Thomas views the new strategic plan as a “lighthouse that shines the path all departments and school improvement plans will go to meet outcomes.”

Will it translate to the big concern on many minds: attracting more students to stop the bleeding of enrollment? D-11 posted a net loss of 1,008 last school year, the largest ever.

Yes, Thomas says. But it won’t happen overnight.

“It’ll take some time,” he said. “It will take a year for us to transition to become this plan and embody it.”

That will start with professional development with the board and leadership teams to “create a culture that’s ready to receive a new strategic plan.”

Some things will be immediately apparent, Thomas said.
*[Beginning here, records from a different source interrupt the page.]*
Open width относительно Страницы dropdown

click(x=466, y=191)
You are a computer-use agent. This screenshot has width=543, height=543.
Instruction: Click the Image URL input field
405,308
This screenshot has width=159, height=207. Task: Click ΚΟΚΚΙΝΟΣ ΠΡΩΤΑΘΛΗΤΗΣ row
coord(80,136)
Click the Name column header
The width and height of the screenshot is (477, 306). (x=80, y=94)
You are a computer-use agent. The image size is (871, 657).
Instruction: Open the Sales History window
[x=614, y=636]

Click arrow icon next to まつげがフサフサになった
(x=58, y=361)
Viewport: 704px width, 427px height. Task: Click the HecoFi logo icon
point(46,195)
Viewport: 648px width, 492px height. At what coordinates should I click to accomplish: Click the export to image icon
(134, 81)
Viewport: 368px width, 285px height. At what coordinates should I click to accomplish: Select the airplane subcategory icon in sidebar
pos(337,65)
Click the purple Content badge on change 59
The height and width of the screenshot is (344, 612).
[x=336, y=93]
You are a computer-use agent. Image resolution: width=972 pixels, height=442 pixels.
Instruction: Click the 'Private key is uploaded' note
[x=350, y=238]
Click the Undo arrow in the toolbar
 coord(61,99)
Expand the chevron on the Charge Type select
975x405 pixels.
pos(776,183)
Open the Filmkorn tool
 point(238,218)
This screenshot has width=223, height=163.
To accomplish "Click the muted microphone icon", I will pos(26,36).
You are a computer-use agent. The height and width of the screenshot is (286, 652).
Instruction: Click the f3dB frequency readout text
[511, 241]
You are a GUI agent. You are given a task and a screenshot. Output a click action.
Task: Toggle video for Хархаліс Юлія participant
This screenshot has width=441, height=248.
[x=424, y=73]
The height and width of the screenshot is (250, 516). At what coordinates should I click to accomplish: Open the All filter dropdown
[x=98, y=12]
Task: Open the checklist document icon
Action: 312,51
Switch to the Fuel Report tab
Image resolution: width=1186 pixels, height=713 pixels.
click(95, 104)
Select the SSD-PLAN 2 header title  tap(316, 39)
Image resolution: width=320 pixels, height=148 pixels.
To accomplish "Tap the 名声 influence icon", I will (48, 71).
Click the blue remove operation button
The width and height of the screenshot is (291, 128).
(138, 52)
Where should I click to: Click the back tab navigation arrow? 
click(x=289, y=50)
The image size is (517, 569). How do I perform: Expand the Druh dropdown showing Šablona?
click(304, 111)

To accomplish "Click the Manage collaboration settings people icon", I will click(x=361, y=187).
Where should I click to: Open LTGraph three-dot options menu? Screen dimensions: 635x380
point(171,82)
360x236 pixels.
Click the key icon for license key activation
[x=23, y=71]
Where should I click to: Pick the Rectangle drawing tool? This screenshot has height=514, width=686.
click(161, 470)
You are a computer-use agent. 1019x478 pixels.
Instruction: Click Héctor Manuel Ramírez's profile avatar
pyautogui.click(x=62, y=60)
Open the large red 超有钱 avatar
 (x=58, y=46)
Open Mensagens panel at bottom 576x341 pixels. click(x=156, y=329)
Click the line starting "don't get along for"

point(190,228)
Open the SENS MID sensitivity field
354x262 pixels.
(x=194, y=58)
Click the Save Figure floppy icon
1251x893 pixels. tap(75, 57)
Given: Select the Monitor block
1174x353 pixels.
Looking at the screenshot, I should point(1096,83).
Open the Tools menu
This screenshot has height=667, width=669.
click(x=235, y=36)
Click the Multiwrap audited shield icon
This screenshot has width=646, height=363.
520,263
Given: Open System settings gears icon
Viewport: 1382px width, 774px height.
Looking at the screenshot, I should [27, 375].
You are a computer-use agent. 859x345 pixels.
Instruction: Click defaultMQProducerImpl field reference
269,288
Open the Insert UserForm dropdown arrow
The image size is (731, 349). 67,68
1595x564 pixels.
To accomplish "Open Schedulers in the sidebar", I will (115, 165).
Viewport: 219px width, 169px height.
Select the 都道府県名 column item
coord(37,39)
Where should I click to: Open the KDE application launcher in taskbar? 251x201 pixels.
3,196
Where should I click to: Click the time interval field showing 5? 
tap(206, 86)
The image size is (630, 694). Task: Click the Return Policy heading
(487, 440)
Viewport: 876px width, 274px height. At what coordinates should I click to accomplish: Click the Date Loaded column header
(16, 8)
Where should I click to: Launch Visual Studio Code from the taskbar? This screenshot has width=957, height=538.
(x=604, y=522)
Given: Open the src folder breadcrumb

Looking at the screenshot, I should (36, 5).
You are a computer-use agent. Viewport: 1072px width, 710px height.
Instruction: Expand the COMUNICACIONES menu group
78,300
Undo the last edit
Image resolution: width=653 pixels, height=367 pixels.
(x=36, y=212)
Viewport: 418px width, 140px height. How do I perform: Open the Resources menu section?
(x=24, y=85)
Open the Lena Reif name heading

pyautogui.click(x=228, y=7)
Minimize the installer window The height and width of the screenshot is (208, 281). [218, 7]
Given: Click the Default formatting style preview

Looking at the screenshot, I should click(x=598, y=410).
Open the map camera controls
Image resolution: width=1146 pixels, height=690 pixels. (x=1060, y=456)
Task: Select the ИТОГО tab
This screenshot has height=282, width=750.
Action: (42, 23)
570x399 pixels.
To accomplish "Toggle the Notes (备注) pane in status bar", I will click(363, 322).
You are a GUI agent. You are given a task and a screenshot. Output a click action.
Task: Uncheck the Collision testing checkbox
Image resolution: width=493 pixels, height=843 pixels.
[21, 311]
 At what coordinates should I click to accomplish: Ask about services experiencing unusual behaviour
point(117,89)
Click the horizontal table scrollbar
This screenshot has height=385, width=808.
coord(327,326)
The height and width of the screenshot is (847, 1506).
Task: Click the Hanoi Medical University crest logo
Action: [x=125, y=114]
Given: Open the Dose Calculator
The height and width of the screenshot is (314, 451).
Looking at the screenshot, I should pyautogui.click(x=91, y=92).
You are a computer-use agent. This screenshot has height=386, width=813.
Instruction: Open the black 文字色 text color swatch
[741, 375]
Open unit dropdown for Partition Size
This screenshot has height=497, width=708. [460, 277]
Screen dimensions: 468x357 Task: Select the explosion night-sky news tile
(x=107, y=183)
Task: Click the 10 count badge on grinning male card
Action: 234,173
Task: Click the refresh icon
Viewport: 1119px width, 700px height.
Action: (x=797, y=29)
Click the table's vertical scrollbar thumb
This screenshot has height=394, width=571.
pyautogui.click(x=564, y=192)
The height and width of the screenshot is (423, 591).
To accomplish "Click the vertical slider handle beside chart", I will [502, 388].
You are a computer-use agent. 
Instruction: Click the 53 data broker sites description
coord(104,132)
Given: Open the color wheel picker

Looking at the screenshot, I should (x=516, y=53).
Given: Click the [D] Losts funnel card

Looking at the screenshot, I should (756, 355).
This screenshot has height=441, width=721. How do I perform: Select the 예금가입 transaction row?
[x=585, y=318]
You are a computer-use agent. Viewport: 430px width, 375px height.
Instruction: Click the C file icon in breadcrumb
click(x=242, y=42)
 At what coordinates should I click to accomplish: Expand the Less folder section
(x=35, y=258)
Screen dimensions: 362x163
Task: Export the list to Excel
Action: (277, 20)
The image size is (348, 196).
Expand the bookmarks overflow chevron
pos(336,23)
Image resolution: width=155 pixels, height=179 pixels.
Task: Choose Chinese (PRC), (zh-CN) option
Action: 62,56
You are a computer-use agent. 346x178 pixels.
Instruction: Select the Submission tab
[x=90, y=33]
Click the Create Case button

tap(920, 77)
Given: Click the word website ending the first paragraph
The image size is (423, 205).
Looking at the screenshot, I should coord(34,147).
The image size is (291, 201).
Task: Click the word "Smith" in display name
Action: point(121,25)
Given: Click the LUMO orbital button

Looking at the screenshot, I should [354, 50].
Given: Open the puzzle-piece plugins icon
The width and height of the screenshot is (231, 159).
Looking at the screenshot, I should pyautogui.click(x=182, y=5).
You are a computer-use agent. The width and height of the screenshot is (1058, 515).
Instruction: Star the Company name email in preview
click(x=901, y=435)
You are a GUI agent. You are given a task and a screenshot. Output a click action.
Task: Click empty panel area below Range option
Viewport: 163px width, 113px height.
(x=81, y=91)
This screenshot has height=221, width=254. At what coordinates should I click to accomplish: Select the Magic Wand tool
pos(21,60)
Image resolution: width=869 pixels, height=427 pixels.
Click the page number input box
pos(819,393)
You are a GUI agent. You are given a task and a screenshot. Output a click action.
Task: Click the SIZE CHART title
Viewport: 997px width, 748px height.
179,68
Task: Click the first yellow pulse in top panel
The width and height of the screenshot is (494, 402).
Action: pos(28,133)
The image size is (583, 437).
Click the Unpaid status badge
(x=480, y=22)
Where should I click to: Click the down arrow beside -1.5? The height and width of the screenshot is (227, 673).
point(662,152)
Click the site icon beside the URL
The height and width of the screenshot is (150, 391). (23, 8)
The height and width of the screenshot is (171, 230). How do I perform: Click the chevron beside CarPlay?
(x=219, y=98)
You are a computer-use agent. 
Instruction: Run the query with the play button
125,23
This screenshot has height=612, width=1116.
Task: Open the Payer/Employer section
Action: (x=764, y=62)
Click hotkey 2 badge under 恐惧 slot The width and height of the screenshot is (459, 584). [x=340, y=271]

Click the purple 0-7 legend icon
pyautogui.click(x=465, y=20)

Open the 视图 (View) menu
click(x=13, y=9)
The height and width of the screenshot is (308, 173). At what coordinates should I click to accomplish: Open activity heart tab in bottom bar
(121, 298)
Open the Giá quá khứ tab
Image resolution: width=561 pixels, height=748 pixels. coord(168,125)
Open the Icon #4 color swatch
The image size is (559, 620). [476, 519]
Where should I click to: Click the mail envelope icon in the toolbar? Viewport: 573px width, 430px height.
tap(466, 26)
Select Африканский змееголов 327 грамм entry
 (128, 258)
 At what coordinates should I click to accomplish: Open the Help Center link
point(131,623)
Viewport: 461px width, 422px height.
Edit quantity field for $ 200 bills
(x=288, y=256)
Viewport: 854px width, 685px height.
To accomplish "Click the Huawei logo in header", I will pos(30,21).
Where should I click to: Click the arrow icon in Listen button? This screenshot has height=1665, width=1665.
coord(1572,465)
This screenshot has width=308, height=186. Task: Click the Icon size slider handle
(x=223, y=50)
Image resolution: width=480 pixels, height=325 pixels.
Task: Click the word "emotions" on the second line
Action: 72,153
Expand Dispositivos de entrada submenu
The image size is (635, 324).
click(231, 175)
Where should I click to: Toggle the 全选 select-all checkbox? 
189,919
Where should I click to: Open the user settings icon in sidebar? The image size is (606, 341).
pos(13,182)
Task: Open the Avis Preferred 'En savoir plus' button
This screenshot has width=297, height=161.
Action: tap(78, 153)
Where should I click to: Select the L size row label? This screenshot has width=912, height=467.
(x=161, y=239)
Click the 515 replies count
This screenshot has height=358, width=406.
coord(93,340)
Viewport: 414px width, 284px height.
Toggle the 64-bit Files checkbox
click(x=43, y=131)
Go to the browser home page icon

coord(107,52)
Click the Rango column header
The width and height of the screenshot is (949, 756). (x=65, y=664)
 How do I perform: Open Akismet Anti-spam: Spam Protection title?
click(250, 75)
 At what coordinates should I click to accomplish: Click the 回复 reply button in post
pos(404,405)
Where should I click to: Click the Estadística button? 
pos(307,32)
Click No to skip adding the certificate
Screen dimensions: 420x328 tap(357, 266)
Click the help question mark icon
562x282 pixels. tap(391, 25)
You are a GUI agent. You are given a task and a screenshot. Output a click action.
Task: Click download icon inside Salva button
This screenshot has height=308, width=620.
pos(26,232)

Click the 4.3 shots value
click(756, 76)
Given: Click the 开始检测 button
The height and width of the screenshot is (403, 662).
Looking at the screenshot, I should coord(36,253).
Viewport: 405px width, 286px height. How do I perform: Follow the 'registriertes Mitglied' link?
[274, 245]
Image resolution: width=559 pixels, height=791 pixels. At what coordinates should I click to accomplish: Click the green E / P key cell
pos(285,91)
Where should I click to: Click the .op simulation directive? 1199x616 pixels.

For example, to respond to a new state-authorized charter school opening in The Citadel mall in the fall, which is in D-11 boundaries, two elementary schools, Monroe and Twain, will provide before- and after-school enrichment and be open 6 a.m. to 6 p.m.

Other changes will not be seen until next year.

The plan follows some of the tips K12 Insight, a Herndon, Va.-based company that helps schools with improvements, offers for the nationwide problem of declining enrollment facing not only schools but entire states.

Listening to parents, students and staff is the first recommendation, followed by conducting exit interviews with families who leave the school to find out what could be better. Other ideas include offering more choices than the competition, building a brand and paying attention to it, and providing excellent customer service to parents and students so they want to stay.

Thomas said he’s focusing on sustainable, not reactionary, change.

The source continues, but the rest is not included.